PROVIDED TEXT:
*** Block opens ***

Camping is known to bring loved ones closer together, but what happens when your relations include a treacherous sister, murderous brother, and their savage offspring? Steve Friedman leads his clan into the Rockies to resolve five decades' worth of sibling rivalry and simmering resentment.
funny family camping Illustration by Zohar Lazar

The trailhead is a happy place, filled with the promise of adventure and the soothing properties of nature. I am filled with optimism, as I usually am at trailheads. I’m so filled with optimism that I mention, yet again, how this would be a beautiful day for a real hike—to a glacial basin—and I reflect on the spongy beauty of the tundra we will not be climbing to.

“Give it a rest,” my sister says. 

“It’s sad that your mom has no sense of adventure,” I say to Isaac, who I still think of as my ally, even though he

squealed about The Fingernail Mutant. I consider forgiveness and generosity of spirit to be two of my greatest strengths.

“You mean the kind of adventure sense that inspired the Hanukkah Ham?” Mr. Comfort asks.

“Is that like fancy holiday pig meat?” Iris wants to know.

“Your Uncle Stevie is silly sometimes,” my sister says to her daughter.

“I’m a seeker,” I say. “Seekers seek. When will everyone understand that?”

“How about seeking your backpack and putting it on,” my sister says. “I want to get in before dark. And it looks like it might rain.”

Mr. Comfort triple-checks to make sure all the chocolate bars are accounted for, and then my sister’s boyfriend announces that it’s time to go.

“Aren’t you forgetting something?” I ask.

“What,” my sister says, “do you want to complain some more?”

“Don’t you think we need to agree on our trail names?”

“Why do we have to have trail names?” Isaac asks.

“We have to have trail names because of safety concerns, mostly,” I explain. “Say we’re up at our Highland Mary campsite, which is dangerous to start with because of the hidden perils lurking everywhere in the surrounding forest, unlike at a campsite in a glacial basin, where you can see everything. Then a bear, or a mountain lion, or a plague-carrying marmot attacks, and someone cries for help. And say, for example, I-dog, it’s you, so you yell, ‘Hey, Steve!’ or ‘Mom!’”

“Yeah?” Isaac asks. Attacks by wild animals continue to captivate him. I love my young nephew and our sacred teaching moments. Sometimes I suspect he might be a seeker, too.

“Well, who knows if there might be other campsites near where we are, and maybe there will be someone named Steve there, and another mom, and none of the adults will be absolutely positive if it’s he or she who is being screamed to, or someone else, and that split second hesitation could spell the difference between life and death.”

“And it would not be fun to find yourself between the gaping jaws of a grizzly!” says Eddie, who has already benefited from some sacred teaching moments. “Not fun at all!”

“Seriously!” Iris says.

“That makes sense,” Isaac says. “It really does. Mom, I think Uncle Stevie is right on this.”

“Great,” my sister snarls. “Friggin’ awesome. Trail names. OK, let’s have ’em. Give us our goddamn trail names.”

*** Block closes ***

RECORDED DATA:
*** Block opens ***

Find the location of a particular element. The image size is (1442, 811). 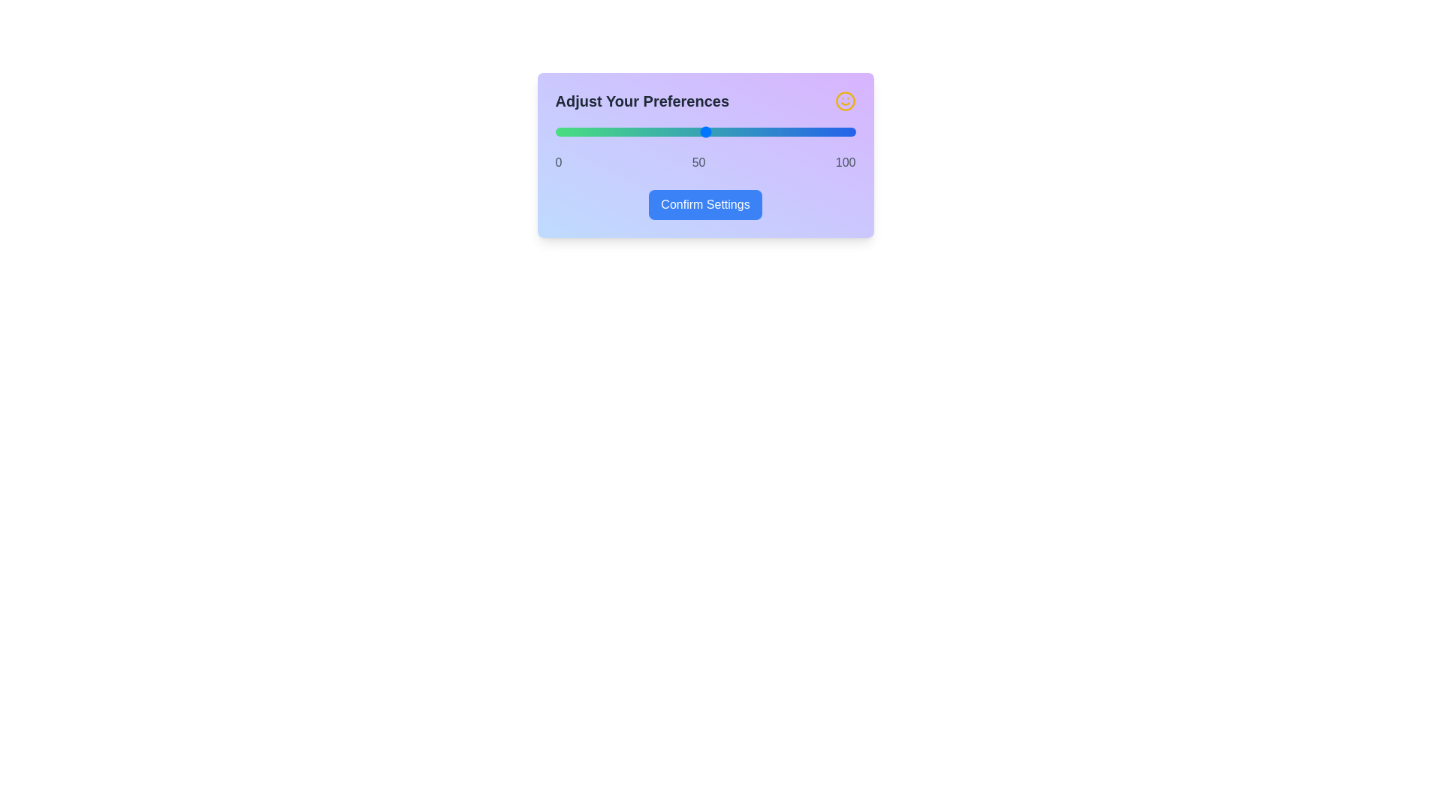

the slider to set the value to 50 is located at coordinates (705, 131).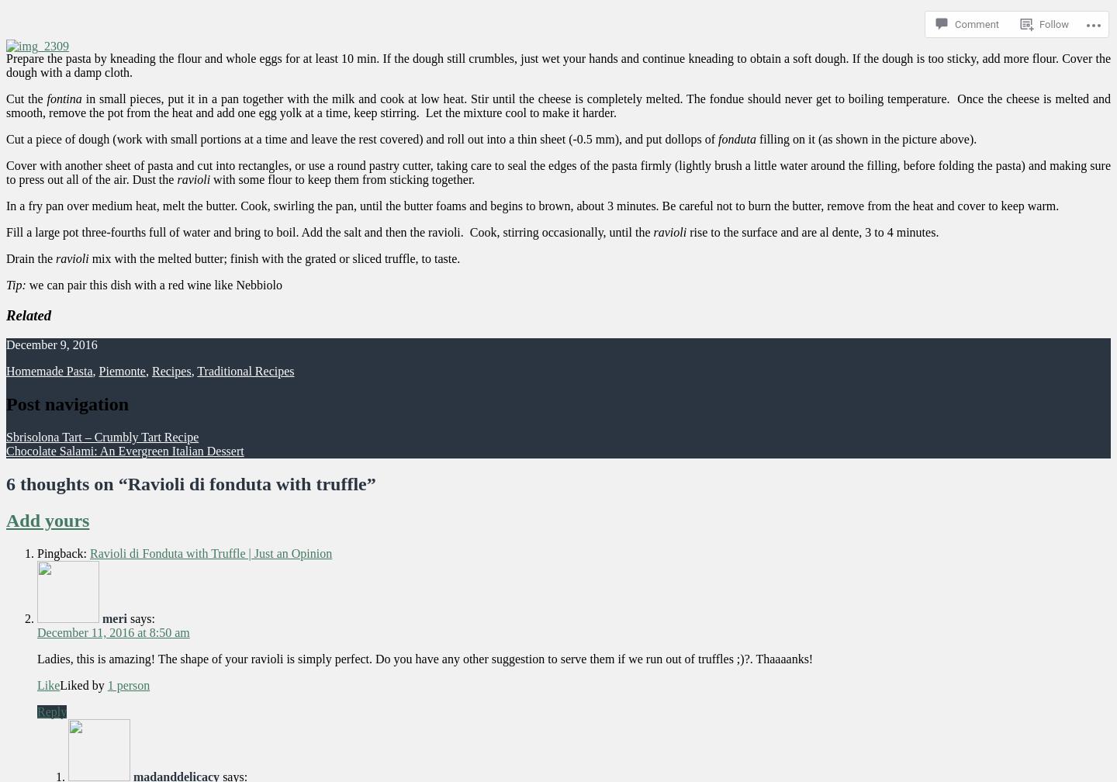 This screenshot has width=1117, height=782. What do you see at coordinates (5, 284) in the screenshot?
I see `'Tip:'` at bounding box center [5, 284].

*** Block closes ***

ASSIGNMENT:
Write the next part of the family camping story, picking up right after the sister's demand for trail names.

RESPONSE BOX:
Iris is, of course, Jaws. Mr. Comfort, at Isaac’s insistence, will henceforth be known as Dr. Comfort “because it sounds cooler.” My sister’s boyfriend, a weirdly calm and sweet-natured guy, is a captain of the Durango Fire Department, and hyper-efficient with power tools. He is The Captain, obviously.

Eddie, at Isaac’s behest, will be addressed as Hulk because his forearms are the approximate size of well-fed anacondas. I suggest The Professor for Isaac, but he says he’d rather be Ice, “because it sounds cooler.” I ignore my sister’s proffering of “Piggy,” “Infant,” and “SlowMo,” and accept Ice’s suggestion: Java Junkie. (In efforts to self-medicate my inclination to stillness and over-philosophizing, I recently upped my caffeine intake to nine cups a day.)

“What’s mom’s trail name?” Jaws asks.

“I think we’ll call your mom Quisling,” I say.

“Quis what?” Ice asks.

“Well, children,” I tell them, as the three of us share another sacred teaching moment and, at my urging, a giant bar of milk chocolate. “A long time ago, when the Nazis were going to invade Norway, one of the head Norwegians kept promising all the nice people there that he would fight the Nazis, and the Norwegians believed him, because they were nice, and they trusted people when they made promises, because that’s what nice, kind, decent people do, but in secret the head Norwegian, whose name was Quisling, was plotting to give away the country to the Nazis, who were really, really bad. So when someone promises something, like your mom promised Uncle Stevie, but then betrays the person…”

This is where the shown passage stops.